● **Task objective**:
There is material below. Print exactly the lines starting at the line with "Task: Expand article" and ending at the line with "Click the plus", ends included, and no others.
### Extracted information
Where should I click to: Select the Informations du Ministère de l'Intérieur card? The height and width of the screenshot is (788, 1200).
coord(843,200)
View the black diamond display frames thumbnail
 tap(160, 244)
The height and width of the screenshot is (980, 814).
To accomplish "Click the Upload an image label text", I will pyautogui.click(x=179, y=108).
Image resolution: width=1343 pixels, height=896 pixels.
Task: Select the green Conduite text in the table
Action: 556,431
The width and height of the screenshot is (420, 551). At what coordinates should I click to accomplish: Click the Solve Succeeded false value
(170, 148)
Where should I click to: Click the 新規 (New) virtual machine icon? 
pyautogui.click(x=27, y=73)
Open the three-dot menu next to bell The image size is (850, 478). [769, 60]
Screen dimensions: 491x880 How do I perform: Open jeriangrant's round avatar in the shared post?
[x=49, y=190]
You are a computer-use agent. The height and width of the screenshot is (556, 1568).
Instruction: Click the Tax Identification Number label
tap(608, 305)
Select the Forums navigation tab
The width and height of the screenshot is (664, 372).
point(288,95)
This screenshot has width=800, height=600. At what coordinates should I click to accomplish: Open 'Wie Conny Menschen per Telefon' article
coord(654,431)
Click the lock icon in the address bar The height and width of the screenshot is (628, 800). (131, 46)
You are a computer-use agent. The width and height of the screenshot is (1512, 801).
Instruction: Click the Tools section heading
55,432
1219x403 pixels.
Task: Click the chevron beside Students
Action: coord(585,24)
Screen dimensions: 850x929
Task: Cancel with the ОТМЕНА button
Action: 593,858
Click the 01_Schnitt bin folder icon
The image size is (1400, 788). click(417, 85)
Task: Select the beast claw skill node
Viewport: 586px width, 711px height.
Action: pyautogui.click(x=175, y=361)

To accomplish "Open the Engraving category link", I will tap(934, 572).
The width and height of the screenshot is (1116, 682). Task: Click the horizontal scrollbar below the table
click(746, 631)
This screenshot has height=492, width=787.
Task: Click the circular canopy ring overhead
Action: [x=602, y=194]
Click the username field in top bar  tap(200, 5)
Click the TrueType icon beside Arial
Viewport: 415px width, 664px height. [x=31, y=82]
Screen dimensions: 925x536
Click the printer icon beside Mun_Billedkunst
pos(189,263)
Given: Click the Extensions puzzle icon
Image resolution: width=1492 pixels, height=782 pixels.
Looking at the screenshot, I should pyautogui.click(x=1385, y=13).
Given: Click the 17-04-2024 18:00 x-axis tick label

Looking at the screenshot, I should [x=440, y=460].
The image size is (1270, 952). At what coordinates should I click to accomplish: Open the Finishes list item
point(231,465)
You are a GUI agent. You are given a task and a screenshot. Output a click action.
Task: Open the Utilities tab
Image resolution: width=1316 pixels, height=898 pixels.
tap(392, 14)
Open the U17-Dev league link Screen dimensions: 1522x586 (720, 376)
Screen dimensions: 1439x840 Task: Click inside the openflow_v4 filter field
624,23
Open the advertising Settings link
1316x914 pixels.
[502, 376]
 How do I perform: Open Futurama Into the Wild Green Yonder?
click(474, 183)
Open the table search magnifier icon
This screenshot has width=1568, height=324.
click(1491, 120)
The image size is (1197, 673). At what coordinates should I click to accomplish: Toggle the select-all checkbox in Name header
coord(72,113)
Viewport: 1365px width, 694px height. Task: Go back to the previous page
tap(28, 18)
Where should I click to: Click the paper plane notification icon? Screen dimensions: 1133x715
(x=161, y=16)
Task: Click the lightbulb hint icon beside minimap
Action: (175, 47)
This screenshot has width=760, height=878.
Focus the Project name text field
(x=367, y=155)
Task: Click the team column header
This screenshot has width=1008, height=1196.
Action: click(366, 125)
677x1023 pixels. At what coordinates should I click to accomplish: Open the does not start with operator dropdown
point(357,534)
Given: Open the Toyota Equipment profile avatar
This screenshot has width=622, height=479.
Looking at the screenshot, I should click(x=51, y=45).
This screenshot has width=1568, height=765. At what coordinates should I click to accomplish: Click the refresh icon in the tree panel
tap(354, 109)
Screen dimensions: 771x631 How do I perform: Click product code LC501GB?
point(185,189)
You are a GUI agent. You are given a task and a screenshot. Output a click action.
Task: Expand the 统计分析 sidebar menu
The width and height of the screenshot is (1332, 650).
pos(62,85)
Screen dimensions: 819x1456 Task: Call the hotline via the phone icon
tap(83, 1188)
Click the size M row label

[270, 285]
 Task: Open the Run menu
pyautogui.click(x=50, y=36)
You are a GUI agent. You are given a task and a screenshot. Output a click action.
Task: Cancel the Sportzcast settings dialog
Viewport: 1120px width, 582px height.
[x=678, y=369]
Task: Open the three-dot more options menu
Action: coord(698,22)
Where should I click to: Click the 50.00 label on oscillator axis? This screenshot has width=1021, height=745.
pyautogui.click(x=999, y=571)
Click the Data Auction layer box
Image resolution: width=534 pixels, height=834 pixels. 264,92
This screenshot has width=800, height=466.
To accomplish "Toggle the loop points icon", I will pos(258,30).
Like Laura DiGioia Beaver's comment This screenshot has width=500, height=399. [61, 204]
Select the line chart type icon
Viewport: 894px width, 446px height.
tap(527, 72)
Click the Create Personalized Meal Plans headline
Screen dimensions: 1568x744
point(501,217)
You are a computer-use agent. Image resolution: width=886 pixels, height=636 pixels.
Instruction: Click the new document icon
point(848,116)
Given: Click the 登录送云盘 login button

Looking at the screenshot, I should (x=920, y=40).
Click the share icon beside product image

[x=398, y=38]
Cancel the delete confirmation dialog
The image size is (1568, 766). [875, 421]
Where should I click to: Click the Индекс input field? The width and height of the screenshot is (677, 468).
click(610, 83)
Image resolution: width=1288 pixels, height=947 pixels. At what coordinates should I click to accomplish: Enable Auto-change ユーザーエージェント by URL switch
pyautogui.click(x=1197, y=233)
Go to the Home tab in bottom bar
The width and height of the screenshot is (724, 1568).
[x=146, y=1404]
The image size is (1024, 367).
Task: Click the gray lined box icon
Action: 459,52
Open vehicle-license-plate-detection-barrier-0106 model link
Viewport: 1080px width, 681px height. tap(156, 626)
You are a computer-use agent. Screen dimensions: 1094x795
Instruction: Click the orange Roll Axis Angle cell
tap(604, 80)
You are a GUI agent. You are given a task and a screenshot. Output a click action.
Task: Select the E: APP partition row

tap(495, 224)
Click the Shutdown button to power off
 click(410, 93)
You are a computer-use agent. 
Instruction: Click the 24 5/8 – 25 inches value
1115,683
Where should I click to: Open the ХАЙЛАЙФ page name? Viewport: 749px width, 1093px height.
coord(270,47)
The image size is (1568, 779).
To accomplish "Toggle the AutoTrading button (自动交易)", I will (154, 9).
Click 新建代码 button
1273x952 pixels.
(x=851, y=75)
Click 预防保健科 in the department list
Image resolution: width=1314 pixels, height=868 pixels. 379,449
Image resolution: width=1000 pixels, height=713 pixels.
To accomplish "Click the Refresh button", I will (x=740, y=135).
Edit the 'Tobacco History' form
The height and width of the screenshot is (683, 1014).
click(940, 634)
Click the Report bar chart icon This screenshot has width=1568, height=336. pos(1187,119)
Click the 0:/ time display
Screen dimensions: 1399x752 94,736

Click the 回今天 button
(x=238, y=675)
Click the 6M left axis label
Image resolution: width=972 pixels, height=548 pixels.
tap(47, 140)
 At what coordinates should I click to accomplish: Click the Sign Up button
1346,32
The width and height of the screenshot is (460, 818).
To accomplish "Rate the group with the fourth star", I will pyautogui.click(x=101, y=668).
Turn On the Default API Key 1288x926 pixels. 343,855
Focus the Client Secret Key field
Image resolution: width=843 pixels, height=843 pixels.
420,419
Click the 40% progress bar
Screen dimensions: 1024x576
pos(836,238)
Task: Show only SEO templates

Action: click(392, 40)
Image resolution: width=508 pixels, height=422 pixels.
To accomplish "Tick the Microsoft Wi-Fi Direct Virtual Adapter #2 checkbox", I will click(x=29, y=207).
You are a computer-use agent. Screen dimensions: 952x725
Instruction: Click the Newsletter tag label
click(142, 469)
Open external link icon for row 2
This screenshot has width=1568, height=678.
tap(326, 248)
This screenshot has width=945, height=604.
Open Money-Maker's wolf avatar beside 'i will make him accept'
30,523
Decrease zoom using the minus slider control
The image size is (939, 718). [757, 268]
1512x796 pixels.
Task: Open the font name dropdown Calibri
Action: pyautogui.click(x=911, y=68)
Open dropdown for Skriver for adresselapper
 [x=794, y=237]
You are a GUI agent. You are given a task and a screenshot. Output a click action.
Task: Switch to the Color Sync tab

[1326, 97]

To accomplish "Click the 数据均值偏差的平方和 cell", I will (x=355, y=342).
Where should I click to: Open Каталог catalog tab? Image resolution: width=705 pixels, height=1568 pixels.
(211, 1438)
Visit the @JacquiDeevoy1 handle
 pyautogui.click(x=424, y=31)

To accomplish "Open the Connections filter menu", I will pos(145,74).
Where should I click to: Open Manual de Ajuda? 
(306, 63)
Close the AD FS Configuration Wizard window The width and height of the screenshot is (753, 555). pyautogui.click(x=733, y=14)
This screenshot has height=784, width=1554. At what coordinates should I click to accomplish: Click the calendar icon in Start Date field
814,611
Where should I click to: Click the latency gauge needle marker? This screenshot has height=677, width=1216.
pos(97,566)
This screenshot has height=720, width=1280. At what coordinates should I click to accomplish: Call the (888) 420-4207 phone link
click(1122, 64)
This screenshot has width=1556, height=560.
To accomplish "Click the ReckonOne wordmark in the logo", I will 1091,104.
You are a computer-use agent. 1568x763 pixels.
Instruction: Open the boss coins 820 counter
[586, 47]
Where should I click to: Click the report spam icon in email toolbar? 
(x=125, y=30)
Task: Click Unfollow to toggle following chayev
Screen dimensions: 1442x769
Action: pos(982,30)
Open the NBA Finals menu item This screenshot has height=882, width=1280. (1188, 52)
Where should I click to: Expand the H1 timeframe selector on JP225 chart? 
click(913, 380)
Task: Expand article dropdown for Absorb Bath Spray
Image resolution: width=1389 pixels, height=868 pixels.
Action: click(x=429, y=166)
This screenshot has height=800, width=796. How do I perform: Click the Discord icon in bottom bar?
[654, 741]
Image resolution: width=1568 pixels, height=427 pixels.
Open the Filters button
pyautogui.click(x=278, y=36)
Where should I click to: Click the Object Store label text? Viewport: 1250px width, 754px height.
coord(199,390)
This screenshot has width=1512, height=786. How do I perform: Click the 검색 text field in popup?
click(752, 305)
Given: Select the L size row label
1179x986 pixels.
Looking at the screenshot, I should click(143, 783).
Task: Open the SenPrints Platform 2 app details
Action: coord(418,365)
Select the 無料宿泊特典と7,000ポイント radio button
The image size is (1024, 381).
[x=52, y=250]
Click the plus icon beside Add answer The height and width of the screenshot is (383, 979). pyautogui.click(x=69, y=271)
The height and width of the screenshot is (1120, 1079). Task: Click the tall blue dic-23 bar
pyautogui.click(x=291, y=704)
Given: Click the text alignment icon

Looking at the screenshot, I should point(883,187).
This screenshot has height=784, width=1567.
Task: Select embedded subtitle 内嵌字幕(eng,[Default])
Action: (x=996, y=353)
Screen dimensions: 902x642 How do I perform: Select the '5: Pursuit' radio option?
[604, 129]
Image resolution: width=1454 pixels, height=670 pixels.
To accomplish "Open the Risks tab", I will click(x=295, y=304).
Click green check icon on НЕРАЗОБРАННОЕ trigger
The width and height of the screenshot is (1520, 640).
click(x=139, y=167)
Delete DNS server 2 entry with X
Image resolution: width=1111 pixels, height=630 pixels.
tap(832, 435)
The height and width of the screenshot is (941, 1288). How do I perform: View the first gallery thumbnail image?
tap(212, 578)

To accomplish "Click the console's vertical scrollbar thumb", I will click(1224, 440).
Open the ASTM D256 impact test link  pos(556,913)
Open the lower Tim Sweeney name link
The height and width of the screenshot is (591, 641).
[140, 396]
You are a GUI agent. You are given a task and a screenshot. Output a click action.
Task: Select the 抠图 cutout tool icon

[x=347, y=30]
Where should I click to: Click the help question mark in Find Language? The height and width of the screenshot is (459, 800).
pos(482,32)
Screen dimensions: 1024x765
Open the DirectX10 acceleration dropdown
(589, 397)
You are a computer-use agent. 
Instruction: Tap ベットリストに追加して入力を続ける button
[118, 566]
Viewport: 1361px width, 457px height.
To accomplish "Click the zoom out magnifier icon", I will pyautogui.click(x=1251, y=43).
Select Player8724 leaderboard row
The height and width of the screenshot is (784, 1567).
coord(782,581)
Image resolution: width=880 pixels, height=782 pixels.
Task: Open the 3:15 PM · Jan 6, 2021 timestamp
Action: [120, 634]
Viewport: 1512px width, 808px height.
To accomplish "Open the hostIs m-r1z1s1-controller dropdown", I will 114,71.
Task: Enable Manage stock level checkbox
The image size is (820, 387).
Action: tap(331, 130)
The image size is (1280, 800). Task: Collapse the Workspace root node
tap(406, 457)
######
● **Finished exercise**:
Task: Expand article dropdown for Absorb Bath Spray
Image resolution: width=1389 pixels, height=868 pixels.
Action: click(x=429, y=166)
This screenshot has height=800, width=796. How do I perform: Click the Discord icon in bottom bar?
[654, 741]
Image resolution: width=1568 pixels, height=427 pixels.
Open the Filters button
pyautogui.click(x=278, y=36)
Where should I click to: Click the Object Store label text? Viewport: 1250px width, 754px height.
coord(199,390)
This screenshot has width=1512, height=786. How do I perform: Click the 검색 text field in popup?
click(752, 305)
Given: Select the L size row label
1179x986 pixels.
Looking at the screenshot, I should click(143, 783).
Task: Open the SenPrints Platform 2 app details
Action: coord(418,365)
Select the 無料宿泊特典と7,000ポイント radio button
The image size is (1024, 381).
[x=52, y=250]
Click the plus icon beside Add answer The height and width of the screenshot is (383, 979). pyautogui.click(x=69, y=271)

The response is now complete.